- From: Jon Barnett <jonbarnett@gmail.com>
- Date: Mon, 12 Nov 2007 21:43:17 -0600
- To: "Daniel Glazman" <daniel.glazman@disruptive-innovations.com>
- Cc: "Boris Zbarsky" <bzbarsky@mit.edu>, "Mark Baker" <distobj@acm.org>, "public-html@w3.org" <public-html@w3.org>
On Nov 12, 2007 11:57 AM, Daniel Glazman <daniel.glazman@disruptive-innovations.com> wrote: > Jon Barnett wrote: > > > Users do indeed know the difference between a GET and a POST after the > > fact - when they press the refresh button or the back button. > > BWAHAHAHAHA !!!!! That must be a joke. Not only they don't know the > difference, but they don't even know what's a GET. > Normal people don't even make the difference between the Web and the > Internet, come on ! > ... > </Daniel> > Thanks for the rude response. The point I made was that the browser prompts prompts the user before letting them repeat an unsafe request. That's the difference between GET and POST that's explicitly shown to a user - how they understand it is up to the browser to communite. How that warning is worded is irrelevant "The page you are trying to view contains POSTDATA" or "Refreshing this page may perform such actions as double-charging a credit card." or "This page has expired" - the wording is irrelevant, but the point is that after the fact, when attempting to refresh the page or clicking the back button, the user sees a difference between a POST and a GET in the warning that lets them know that repeating a POST request may do something unwanted. Again, the technicality of the warning is irrelevant as long as the repercussions are clear (and if they're not that's the browser's fault.) And the only reason for making that point is to show why POST is appropriate for @ping - it performs an action that shouldn't be repeated by accident.
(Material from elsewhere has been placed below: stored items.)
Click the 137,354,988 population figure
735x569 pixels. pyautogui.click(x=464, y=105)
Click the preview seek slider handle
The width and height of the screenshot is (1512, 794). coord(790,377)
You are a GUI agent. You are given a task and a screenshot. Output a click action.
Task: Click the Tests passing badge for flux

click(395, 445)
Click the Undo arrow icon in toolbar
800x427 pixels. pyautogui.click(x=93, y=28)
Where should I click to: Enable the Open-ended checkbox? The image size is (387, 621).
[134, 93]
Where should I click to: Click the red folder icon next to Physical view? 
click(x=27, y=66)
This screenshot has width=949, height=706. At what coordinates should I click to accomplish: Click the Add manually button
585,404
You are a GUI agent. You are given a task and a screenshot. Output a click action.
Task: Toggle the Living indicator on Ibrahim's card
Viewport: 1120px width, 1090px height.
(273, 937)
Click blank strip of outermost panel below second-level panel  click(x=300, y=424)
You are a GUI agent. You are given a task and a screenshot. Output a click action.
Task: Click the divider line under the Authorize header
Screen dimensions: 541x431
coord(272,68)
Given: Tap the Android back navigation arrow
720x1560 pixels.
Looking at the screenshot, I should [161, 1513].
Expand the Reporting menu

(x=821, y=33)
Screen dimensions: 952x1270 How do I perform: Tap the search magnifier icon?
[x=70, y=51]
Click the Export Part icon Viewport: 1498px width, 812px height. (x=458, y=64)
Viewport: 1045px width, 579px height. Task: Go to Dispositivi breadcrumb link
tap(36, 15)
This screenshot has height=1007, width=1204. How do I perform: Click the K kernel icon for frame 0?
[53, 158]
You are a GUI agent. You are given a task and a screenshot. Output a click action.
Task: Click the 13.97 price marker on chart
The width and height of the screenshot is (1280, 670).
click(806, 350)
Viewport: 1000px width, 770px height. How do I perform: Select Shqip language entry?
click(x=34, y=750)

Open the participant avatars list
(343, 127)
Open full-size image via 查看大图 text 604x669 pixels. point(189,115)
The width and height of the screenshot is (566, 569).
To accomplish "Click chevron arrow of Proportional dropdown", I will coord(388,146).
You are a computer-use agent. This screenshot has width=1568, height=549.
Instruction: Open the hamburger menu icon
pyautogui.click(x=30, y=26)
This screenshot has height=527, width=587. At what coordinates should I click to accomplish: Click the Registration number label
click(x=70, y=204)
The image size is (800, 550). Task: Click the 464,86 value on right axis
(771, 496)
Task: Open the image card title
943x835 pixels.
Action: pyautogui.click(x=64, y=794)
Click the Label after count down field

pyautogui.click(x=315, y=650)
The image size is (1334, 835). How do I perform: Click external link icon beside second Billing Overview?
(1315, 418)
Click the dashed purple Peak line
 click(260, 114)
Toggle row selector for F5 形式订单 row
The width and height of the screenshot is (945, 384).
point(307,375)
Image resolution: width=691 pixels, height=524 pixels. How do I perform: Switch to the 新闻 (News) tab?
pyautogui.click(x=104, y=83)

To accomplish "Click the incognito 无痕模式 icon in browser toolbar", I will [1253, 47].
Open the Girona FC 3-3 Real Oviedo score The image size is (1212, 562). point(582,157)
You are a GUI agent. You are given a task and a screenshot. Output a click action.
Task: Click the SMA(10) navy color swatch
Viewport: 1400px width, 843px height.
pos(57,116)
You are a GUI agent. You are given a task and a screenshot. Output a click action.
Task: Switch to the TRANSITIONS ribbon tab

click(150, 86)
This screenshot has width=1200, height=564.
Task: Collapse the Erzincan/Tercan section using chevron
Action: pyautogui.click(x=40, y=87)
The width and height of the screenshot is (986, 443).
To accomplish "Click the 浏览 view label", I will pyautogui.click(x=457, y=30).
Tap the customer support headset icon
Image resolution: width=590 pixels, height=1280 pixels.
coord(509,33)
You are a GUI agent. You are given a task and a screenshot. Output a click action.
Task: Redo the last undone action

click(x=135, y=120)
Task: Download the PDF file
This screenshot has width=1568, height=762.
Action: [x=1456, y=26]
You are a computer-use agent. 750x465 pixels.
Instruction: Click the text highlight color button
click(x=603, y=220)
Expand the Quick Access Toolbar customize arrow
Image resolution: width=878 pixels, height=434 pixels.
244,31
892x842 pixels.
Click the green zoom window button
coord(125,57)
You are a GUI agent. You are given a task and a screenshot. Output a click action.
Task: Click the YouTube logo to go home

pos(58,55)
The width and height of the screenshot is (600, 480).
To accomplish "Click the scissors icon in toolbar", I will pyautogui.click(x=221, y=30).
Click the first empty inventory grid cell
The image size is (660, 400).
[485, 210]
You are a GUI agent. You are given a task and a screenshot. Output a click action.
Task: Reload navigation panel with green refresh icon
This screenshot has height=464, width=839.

In the case of @ping, the user doesn't need to see a warning because the final destination was a GET request, but the browser knows not to repeat the POST request without explicit action from the user (actually clicking the link that causes the ping). This is the only distinction between "safe" and "unsafe" that matters here - not whether the user understands the difference between POST and GET before clicking something, but whether the action should be repeated without the user doing something. I hope this clarifies the point in a way you won't need to quote out of context and rudely respond to. -- Jon Barnett
Received on Tuesday, 13 November 2007 03:43:29 UTC